[Stored data]
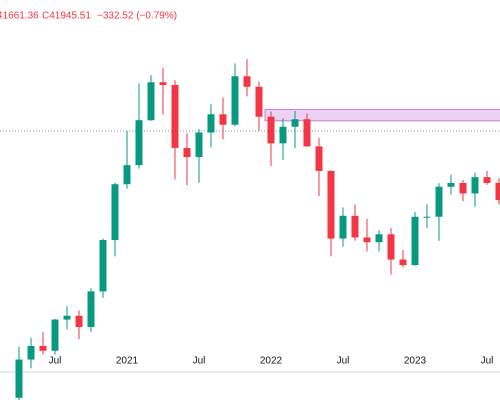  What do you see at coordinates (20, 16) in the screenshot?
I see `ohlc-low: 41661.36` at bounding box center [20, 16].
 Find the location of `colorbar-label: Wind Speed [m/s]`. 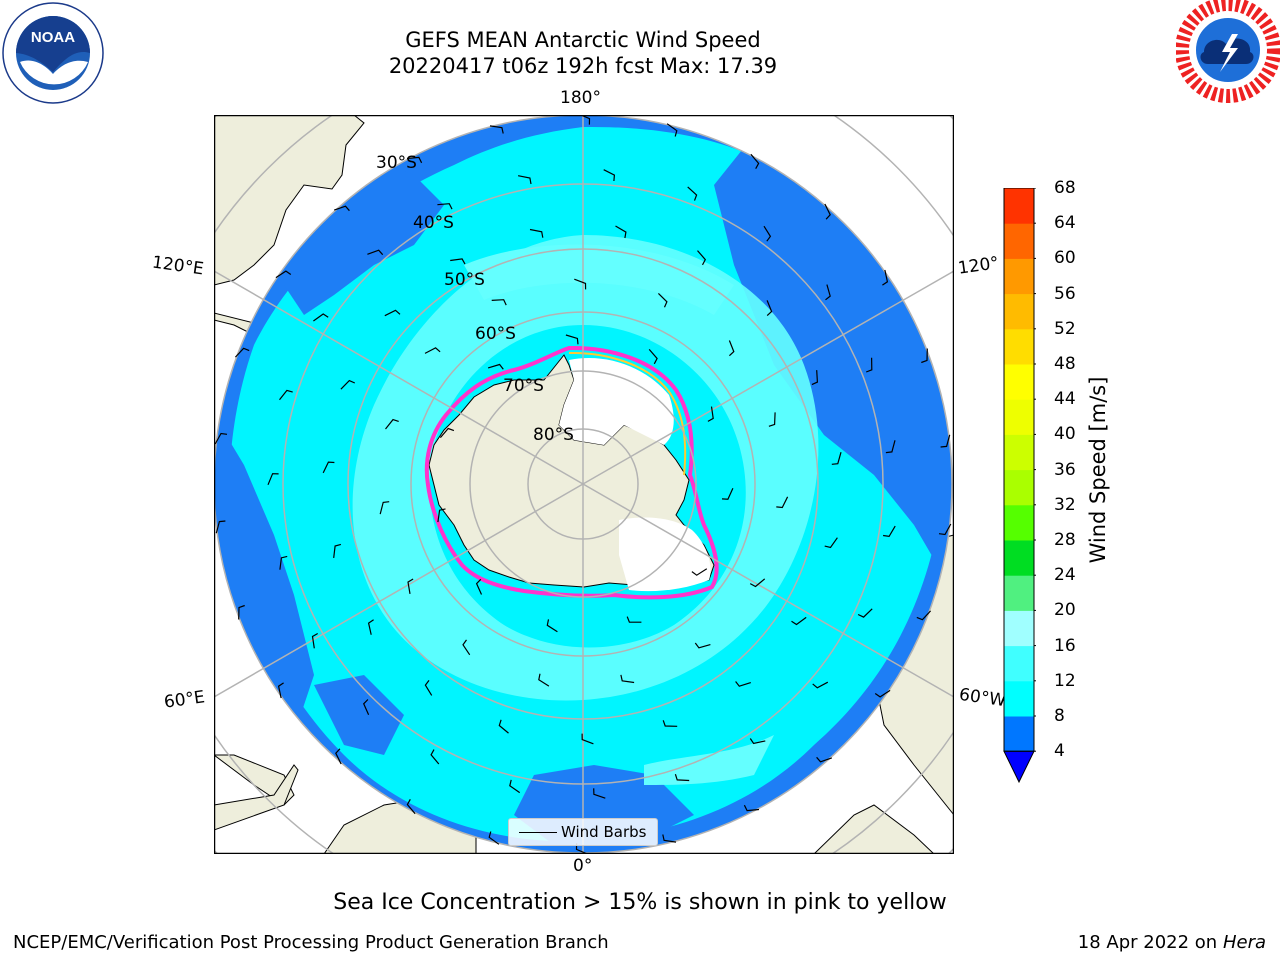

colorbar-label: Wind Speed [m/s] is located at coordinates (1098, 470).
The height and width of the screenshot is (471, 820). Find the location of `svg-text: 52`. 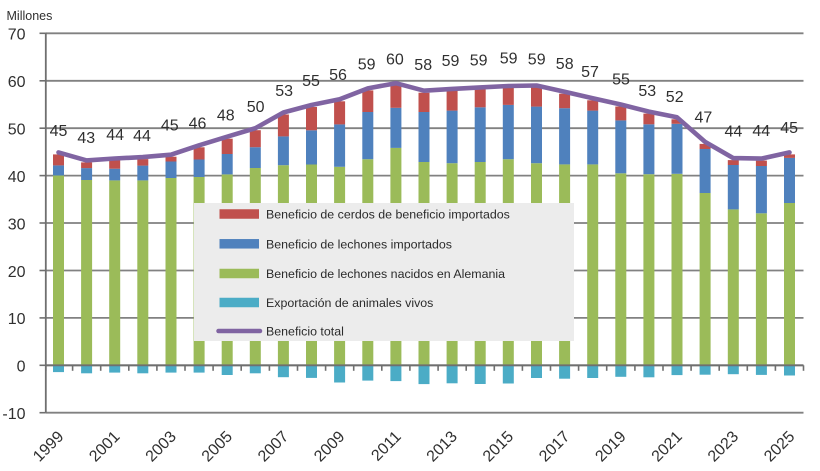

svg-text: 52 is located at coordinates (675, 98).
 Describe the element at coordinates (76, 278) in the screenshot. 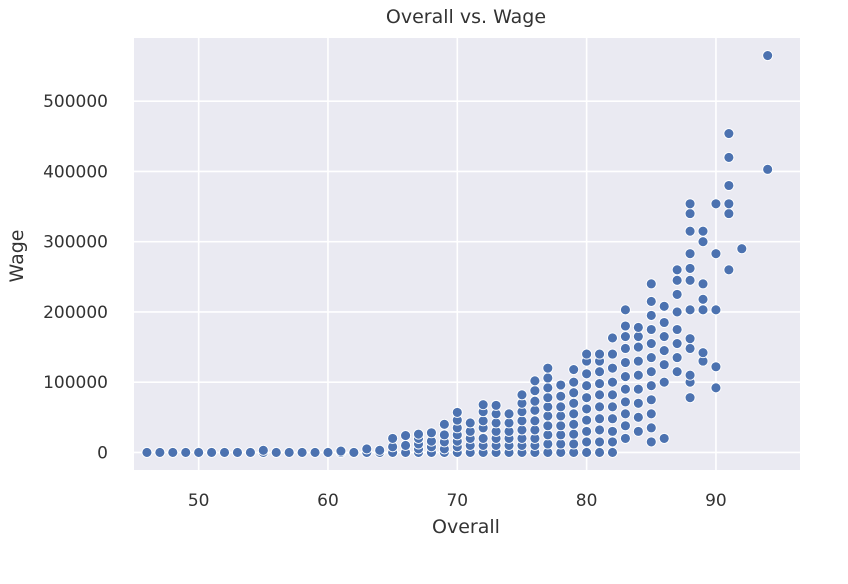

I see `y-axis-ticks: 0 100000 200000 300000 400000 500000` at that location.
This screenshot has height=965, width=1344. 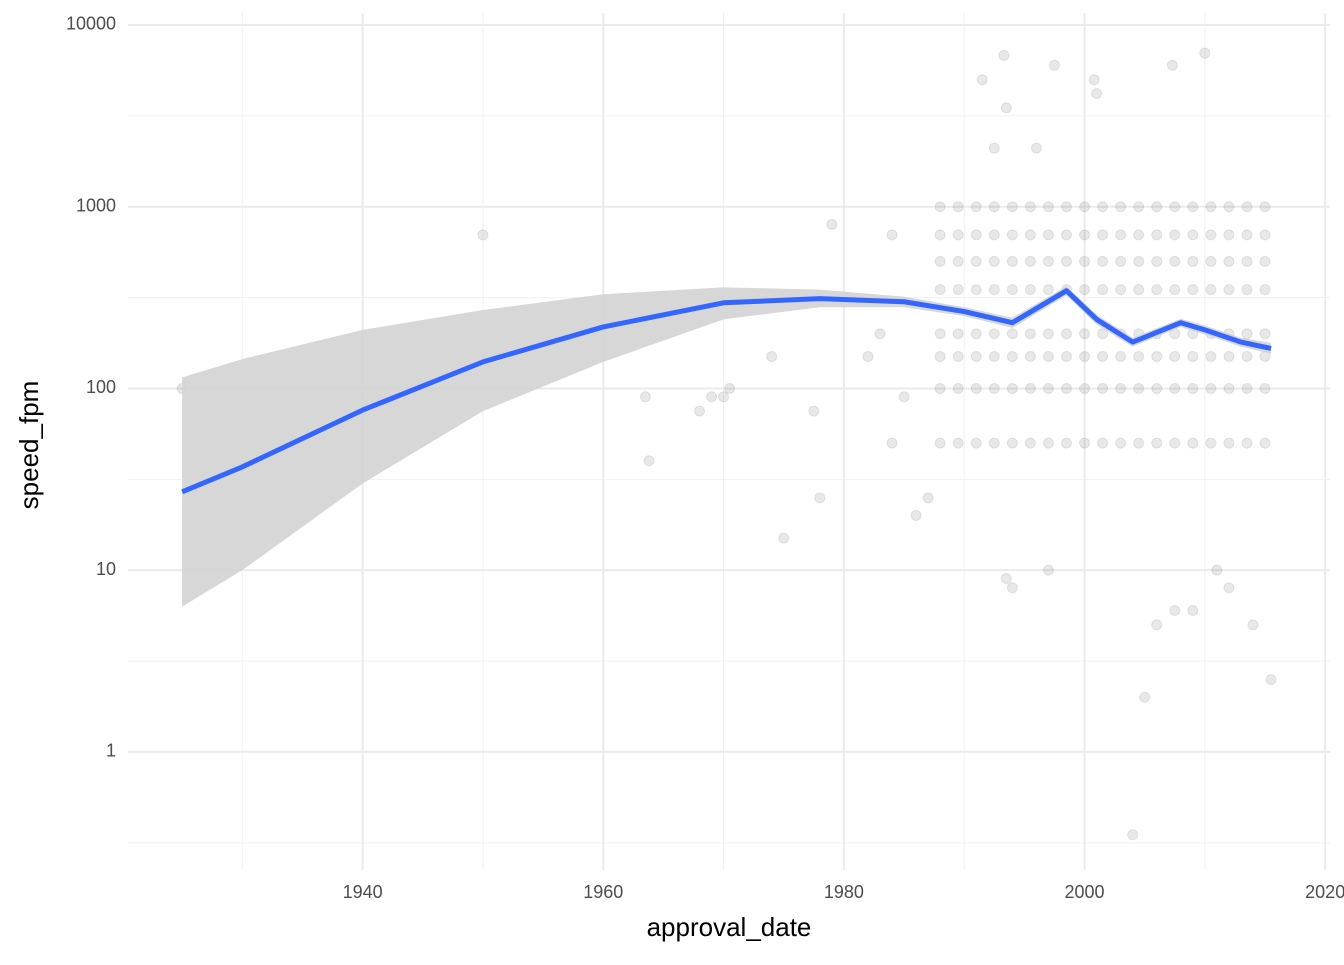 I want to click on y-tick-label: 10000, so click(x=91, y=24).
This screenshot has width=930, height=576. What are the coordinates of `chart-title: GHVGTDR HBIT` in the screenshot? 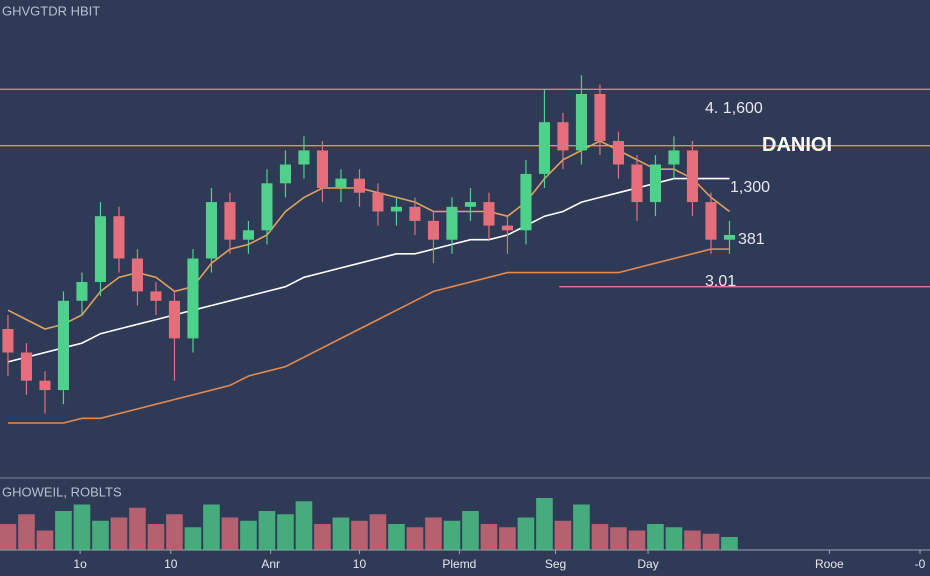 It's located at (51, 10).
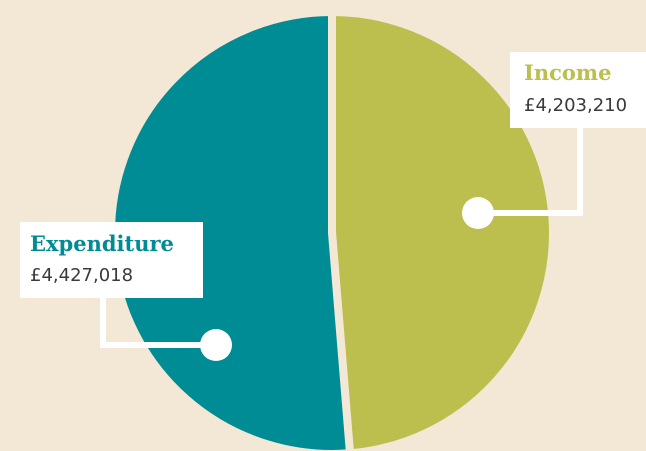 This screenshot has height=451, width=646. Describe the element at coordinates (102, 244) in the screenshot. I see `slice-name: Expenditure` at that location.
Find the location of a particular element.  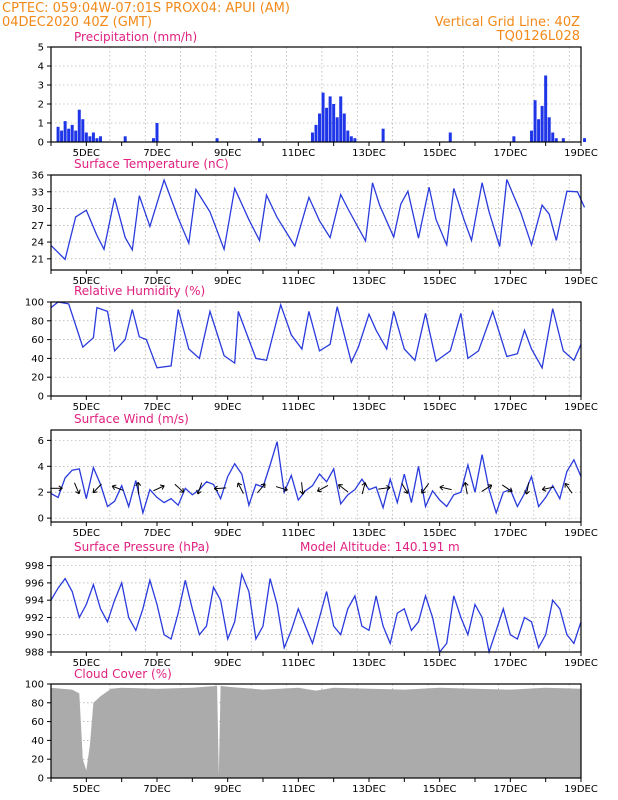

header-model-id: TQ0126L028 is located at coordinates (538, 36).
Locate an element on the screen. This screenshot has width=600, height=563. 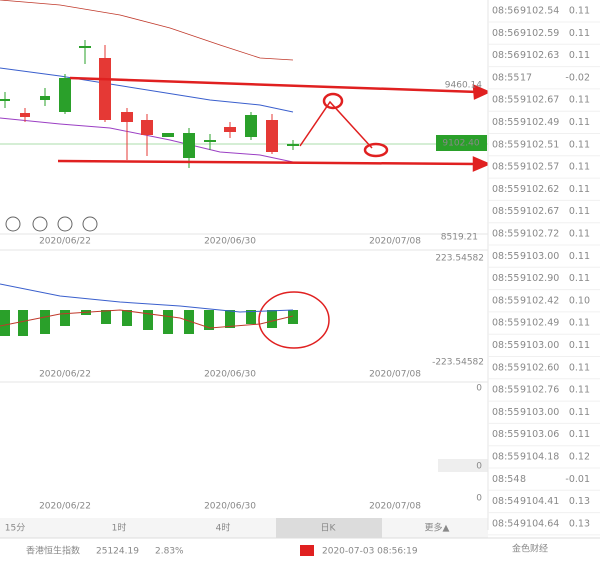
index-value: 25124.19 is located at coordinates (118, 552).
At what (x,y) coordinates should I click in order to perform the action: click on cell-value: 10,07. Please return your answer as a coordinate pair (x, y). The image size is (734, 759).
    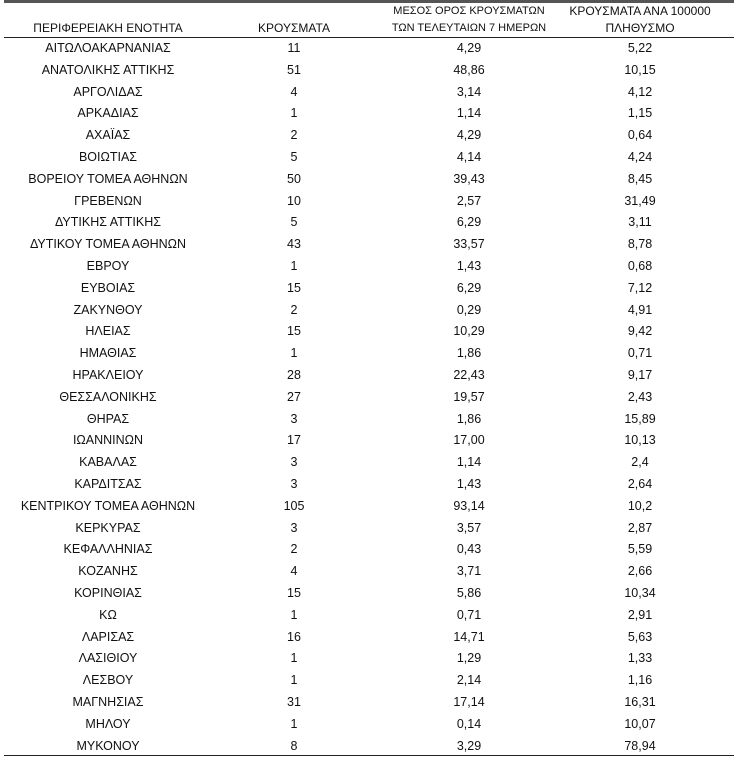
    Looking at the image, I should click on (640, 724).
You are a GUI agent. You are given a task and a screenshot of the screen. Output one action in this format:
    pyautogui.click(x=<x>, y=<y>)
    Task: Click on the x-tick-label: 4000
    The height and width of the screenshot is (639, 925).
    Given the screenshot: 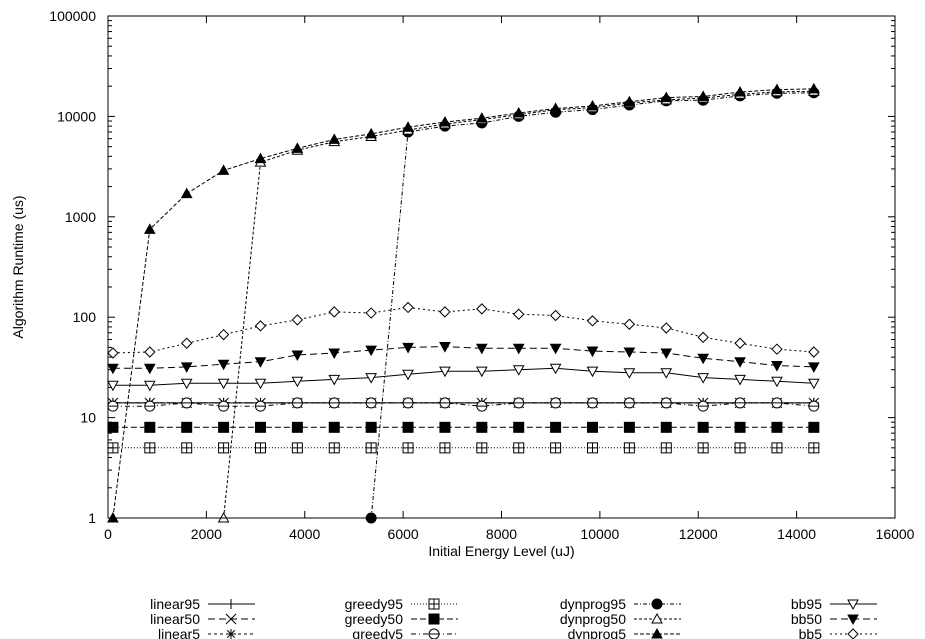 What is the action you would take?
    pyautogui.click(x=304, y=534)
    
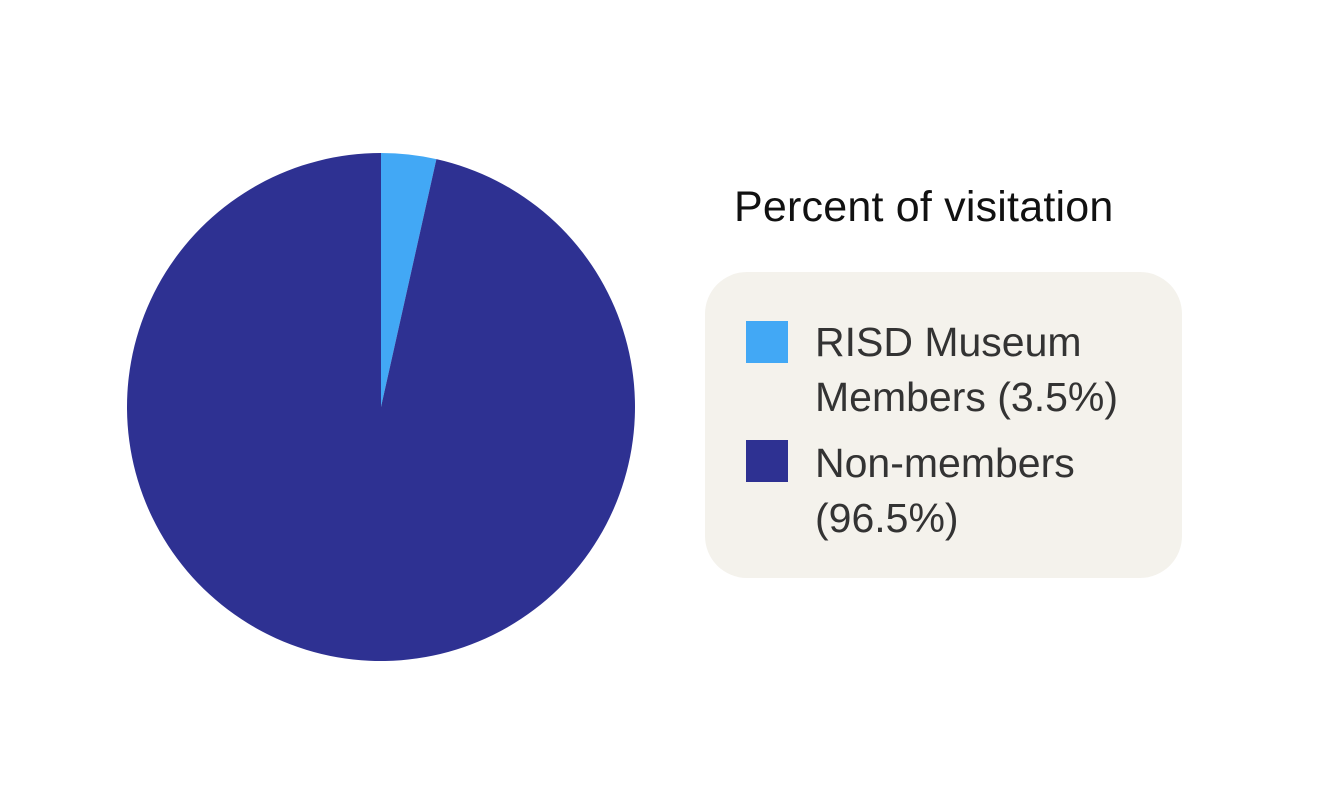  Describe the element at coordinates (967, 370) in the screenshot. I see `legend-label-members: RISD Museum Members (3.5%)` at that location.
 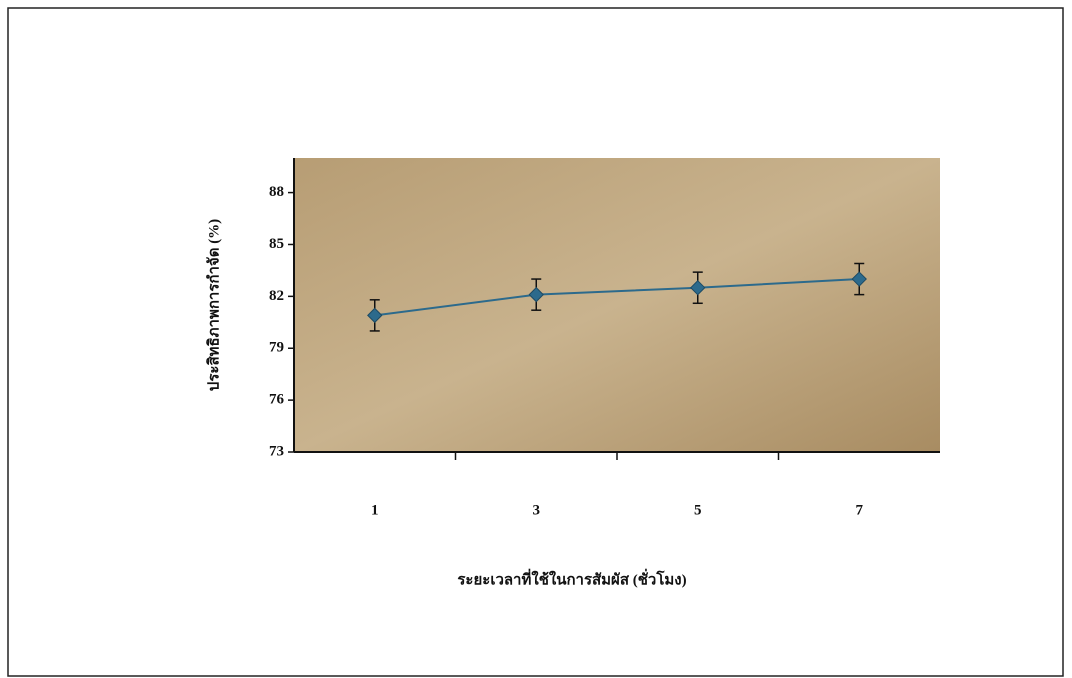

*Try it*: Render the listing above as a Markdown table with the columns Row and Line, covering only the lines from the start of the listing through the line containing "colorbar-label: Wind Speed [m/s] is", inclusive, one line per row with blank lines left out. Leave the pictures out of the table.

*Written answer*:
| Row | Line |
|---|---|
| 1 |   What do you see at coordinates (20, 16) in the screenshot? |
| 2 | I see `ohlc-low: 41661.36` at bounding box center [20, 16]. |
| 3 |  Find the location of `colorbar-label: Wind Speed [m/s]`.  |
| 4 | colorbar-label: Wind Speed [m/s] is located at coordinates (1098, 470). |